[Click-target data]
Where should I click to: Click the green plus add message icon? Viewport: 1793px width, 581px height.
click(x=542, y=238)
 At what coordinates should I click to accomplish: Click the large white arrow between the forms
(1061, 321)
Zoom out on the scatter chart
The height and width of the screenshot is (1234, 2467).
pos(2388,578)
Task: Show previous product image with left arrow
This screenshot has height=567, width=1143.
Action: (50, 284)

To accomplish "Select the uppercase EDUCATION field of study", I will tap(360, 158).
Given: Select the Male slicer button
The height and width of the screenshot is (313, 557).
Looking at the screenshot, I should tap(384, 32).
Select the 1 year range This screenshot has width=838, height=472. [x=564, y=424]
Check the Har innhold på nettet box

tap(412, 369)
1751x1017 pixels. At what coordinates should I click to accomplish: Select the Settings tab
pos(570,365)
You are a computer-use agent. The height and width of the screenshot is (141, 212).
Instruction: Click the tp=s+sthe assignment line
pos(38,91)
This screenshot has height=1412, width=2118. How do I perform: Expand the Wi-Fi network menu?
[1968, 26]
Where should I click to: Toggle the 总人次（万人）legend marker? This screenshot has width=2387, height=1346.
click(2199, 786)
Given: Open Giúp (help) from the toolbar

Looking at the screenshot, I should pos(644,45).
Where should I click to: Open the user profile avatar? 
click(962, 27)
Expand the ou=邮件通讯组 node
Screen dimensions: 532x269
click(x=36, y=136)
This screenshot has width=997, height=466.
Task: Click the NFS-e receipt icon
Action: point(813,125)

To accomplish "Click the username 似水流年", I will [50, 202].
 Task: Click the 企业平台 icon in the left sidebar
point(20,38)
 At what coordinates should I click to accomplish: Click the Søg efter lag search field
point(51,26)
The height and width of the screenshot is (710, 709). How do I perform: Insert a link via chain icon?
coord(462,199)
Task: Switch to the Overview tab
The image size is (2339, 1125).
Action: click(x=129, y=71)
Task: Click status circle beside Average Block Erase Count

EXERCISE: Can you reproduce every one of the items above word for word, without changing anything?

WRITTEN SOLUTION:
Where should I click to: Click the green plus add message icon? Viewport: 1793px width, 581px height.
click(x=542, y=238)
 At what coordinates should I click to accomplish: Click the large white arrow between the forms
(1061, 321)
Zoom out on the scatter chart
The height and width of the screenshot is (1234, 2467).
pos(2388,578)
Task: Show previous product image with left arrow
This screenshot has height=567, width=1143.
Action: (50, 284)

To accomplish "Select the uppercase EDUCATION field of study", I will tap(360, 158).
Given: Select the Male slicer button
The height and width of the screenshot is (313, 557).
Looking at the screenshot, I should tap(384, 32).
Select the 1 year range This screenshot has width=838, height=472. [x=564, y=424]
Check the Har innhold på nettet box

tap(412, 369)
1751x1017 pixels. At what coordinates should I click to accomplish: Select the Settings tab
pos(570,365)
You are a computer-use agent. The height and width of the screenshot is (141, 212).
Instruction: Click the tp=s+sthe assignment line
pos(38,91)
This screenshot has height=1412, width=2118. How do I perform: Expand the Wi-Fi network menu?
[1968, 26]
Where should I click to: Toggle the 总人次（万人）legend marker? This screenshot has width=2387, height=1346.
click(2199, 786)
Given: Open Giúp (help) from the toolbar

Looking at the screenshot, I should pos(644,45).
Where should I click to: Open the user profile avatar? 
click(962, 27)
Expand the ou=邮件通讯组 node
Screen dimensions: 532x269
click(x=36, y=136)
This screenshot has width=997, height=466.
Task: Click the NFS-e receipt icon
Action: point(813,125)

To accomplish "Click the username 似水流年", I will [50, 202].
 Task: Click the 企业平台 icon in the left sidebar
point(20,38)
 At what coordinates should I click to accomplish: Click the Søg efter lag search field
point(51,26)
The height and width of the screenshot is (710, 709). How do I perform: Insert a link via chain icon?
coord(462,199)
Task: Switch to the Overview tab
The image size is (2339, 1125).
Action: click(x=129, y=71)
Task: Click status circle beside Average Block Erase Count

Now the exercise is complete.